REQUIRED WORK — Lines in the entries below where the word "data" shows up should each be copied.

EXERCISE INPUTS —
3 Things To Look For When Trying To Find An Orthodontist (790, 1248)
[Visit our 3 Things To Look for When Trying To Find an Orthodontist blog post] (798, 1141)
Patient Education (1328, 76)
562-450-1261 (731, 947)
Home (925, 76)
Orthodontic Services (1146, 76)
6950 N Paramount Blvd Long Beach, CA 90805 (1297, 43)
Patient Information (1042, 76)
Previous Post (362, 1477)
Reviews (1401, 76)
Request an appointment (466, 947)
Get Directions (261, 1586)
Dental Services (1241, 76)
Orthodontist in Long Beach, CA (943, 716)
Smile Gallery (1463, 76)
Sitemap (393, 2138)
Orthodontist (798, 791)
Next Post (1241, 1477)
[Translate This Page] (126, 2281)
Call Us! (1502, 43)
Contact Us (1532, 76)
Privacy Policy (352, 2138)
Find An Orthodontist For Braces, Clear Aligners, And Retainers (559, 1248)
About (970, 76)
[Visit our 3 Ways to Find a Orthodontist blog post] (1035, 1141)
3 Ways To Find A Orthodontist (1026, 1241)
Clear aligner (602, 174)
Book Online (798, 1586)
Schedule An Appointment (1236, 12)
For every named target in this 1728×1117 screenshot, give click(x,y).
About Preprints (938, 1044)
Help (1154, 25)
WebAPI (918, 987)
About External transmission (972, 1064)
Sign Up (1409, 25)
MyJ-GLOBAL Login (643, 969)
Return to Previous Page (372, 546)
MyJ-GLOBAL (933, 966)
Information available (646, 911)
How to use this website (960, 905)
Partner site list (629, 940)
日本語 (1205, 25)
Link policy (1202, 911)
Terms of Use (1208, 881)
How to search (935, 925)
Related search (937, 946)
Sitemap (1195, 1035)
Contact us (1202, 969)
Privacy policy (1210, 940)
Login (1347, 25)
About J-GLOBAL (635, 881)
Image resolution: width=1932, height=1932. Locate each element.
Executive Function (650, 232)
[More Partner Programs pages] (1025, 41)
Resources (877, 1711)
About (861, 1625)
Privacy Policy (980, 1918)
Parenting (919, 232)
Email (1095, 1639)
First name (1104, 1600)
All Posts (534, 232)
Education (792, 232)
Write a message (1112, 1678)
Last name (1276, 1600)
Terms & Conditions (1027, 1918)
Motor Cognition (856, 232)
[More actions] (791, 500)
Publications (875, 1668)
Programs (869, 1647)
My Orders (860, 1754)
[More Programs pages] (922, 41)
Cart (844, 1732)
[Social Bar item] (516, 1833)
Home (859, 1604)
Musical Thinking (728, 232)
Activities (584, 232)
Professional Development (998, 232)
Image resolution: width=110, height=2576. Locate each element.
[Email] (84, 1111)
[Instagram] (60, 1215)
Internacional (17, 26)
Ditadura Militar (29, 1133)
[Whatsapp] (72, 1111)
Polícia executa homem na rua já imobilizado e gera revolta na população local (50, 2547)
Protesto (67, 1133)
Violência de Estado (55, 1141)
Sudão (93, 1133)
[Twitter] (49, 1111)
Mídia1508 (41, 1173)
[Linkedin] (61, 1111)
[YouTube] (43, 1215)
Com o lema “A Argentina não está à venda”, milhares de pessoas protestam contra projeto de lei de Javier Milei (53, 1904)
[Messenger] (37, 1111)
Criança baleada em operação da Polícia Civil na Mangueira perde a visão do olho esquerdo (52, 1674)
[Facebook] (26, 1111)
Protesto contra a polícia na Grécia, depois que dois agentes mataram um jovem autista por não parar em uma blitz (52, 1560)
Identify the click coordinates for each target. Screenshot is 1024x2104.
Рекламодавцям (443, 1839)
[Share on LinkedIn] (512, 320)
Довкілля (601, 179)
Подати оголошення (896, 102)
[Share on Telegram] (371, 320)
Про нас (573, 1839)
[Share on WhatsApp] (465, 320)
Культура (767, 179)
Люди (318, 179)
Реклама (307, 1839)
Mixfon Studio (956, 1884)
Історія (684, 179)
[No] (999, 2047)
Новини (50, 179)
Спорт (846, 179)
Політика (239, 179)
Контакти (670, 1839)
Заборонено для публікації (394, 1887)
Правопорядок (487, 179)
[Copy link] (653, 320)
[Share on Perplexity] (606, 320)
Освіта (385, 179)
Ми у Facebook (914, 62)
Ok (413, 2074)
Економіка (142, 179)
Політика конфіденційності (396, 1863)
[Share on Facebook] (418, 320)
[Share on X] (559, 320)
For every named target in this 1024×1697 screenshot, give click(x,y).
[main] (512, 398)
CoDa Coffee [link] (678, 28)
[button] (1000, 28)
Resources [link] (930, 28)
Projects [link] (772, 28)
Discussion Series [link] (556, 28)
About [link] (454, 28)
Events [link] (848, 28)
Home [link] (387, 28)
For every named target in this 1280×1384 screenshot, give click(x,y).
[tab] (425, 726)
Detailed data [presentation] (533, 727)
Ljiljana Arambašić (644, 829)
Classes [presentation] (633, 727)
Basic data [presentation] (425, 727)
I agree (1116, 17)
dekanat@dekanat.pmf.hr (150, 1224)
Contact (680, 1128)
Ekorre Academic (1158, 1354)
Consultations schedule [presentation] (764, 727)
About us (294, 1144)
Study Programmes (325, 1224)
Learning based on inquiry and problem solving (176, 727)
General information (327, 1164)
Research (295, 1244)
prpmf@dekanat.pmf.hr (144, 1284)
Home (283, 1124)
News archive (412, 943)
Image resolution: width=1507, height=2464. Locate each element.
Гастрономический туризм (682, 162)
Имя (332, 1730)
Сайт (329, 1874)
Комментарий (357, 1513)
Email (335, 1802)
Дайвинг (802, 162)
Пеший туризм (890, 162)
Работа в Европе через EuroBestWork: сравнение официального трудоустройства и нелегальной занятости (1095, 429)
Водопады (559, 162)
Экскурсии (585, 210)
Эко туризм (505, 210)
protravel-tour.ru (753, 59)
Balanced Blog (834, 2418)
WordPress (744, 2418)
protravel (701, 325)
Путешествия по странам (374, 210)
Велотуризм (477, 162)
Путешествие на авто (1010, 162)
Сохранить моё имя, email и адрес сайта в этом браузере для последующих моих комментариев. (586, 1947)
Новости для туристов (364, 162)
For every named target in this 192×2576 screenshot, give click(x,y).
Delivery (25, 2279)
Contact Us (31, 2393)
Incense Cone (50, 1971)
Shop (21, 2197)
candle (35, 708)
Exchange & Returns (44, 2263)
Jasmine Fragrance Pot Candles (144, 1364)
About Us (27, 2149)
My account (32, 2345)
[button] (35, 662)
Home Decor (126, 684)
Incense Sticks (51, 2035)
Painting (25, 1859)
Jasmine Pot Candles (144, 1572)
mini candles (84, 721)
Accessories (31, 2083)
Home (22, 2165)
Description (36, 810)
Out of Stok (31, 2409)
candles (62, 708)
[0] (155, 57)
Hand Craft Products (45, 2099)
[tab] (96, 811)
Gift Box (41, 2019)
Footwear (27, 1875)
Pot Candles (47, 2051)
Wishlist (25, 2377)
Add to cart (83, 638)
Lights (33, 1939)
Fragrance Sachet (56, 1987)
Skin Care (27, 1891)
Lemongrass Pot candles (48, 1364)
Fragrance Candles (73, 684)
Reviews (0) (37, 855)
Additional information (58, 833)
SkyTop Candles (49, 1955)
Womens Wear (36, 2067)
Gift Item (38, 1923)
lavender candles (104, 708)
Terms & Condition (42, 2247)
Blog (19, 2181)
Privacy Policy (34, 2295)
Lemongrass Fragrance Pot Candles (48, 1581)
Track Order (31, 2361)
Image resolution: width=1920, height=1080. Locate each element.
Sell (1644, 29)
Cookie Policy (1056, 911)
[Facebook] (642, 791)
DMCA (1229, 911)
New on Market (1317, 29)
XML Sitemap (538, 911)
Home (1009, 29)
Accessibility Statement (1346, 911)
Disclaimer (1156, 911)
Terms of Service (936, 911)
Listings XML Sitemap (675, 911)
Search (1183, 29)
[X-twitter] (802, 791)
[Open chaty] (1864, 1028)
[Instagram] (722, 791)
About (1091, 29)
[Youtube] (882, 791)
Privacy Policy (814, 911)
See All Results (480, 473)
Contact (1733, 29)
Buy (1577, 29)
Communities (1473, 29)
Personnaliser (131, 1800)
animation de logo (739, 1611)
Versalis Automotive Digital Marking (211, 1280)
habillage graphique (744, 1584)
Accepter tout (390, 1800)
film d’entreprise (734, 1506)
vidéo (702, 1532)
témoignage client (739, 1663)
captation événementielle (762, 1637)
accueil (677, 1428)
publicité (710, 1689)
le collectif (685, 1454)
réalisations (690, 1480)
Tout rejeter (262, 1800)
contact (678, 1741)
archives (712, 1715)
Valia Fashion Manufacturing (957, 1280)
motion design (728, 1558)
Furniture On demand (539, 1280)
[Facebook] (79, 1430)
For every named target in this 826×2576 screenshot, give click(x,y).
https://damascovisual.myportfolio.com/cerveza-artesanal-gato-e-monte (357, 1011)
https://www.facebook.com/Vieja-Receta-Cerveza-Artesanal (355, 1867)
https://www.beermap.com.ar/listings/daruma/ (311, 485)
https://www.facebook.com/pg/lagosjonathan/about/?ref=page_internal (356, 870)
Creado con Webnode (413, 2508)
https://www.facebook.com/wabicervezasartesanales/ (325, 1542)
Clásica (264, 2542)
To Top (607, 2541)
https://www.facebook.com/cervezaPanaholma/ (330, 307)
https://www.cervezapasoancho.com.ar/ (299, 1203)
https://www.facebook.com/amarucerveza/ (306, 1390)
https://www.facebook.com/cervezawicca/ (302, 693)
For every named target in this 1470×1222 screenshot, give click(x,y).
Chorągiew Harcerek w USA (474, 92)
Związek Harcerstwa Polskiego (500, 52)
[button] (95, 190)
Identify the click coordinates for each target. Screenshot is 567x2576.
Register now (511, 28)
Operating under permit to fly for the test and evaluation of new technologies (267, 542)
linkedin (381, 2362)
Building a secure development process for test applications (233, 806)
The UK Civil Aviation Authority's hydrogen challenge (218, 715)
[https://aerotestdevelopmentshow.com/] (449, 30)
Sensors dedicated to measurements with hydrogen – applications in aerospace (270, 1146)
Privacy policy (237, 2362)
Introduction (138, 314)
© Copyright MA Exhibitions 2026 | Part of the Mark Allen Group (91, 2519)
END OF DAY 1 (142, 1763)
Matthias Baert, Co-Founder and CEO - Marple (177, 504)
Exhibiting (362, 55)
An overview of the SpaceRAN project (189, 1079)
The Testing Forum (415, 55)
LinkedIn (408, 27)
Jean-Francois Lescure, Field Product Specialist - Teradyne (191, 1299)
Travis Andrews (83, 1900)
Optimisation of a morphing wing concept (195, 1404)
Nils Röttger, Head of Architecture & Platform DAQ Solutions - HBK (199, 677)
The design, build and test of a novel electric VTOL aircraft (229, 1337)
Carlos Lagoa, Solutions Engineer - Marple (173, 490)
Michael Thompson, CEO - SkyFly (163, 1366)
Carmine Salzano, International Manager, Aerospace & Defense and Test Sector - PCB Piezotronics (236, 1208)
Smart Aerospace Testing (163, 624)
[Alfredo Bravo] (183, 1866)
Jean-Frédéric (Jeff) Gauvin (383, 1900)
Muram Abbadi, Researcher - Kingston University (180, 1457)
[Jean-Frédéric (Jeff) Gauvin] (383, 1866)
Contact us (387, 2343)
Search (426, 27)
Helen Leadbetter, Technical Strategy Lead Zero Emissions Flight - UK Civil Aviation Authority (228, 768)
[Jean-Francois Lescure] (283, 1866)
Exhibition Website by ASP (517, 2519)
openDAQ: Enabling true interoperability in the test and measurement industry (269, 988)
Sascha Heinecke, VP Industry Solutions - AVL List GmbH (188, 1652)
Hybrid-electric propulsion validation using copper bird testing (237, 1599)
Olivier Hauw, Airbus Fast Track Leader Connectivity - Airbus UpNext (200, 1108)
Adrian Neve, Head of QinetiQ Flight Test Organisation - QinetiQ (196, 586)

OUTPUT BELOW —
Detailed data [presentation] (533, 727)
Basic data [presentation] (425, 727)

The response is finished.